> [Work to be completed]: Copy out every line of the entries below, requests included, and shift each coordinate by adding 120 to both of its numbers.
▼▼▼
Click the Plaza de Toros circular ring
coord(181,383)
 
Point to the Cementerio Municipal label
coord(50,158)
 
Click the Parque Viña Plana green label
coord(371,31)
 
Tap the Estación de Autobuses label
▲▲▲
> [The solution]:
Click the Plaza de Toros circular ring
coord(301,503)
 
Point to the Cementerio Municipal label
coord(170,278)
 
Click the Parque Viña Plana green label
coord(491,151)
 
Tap the Estación de Autobuses label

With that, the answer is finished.